EXERCISE OBJECTIVE: Write out, from the entries below, exactly the lines that run between the lines holding "Click the echo keyword in the editor" and "Focus the Название", inclusive, and stop there.

RAW DATA:
************
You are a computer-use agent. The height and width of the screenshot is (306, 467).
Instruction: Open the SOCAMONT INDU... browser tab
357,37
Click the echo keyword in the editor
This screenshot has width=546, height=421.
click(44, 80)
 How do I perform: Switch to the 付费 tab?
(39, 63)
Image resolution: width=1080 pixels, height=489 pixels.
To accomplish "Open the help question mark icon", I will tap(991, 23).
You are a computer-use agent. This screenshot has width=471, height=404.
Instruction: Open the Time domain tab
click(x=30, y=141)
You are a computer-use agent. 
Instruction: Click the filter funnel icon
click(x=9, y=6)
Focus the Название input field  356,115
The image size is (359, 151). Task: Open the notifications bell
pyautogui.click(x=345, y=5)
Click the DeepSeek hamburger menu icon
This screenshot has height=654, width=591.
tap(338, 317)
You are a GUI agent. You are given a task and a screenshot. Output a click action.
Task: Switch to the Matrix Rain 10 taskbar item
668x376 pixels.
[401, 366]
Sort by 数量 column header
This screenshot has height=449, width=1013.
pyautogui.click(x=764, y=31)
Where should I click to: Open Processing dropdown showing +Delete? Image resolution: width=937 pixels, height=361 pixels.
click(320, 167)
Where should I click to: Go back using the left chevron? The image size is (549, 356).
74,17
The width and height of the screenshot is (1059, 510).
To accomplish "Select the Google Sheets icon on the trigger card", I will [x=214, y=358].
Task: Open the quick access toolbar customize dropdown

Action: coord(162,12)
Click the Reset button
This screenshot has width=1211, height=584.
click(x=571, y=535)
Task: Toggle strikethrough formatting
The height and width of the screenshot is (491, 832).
************
RESPONSE FOR THIS EXERCISE:
Click the echo keyword in the editor
This screenshot has width=546, height=421.
click(44, 80)
 How do I perform: Switch to the 付费 tab?
(39, 63)
Image resolution: width=1080 pixels, height=489 pixels.
To accomplish "Open the help question mark icon", I will tap(991, 23).
You are a computer-use agent. This screenshot has width=471, height=404.
Instruction: Open the Time domain tab
click(x=30, y=141)
You are a computer-use agent. 
Instruction: Click the filter funnel icon
click(x=9, y=6)
Focus the Название input field  356,115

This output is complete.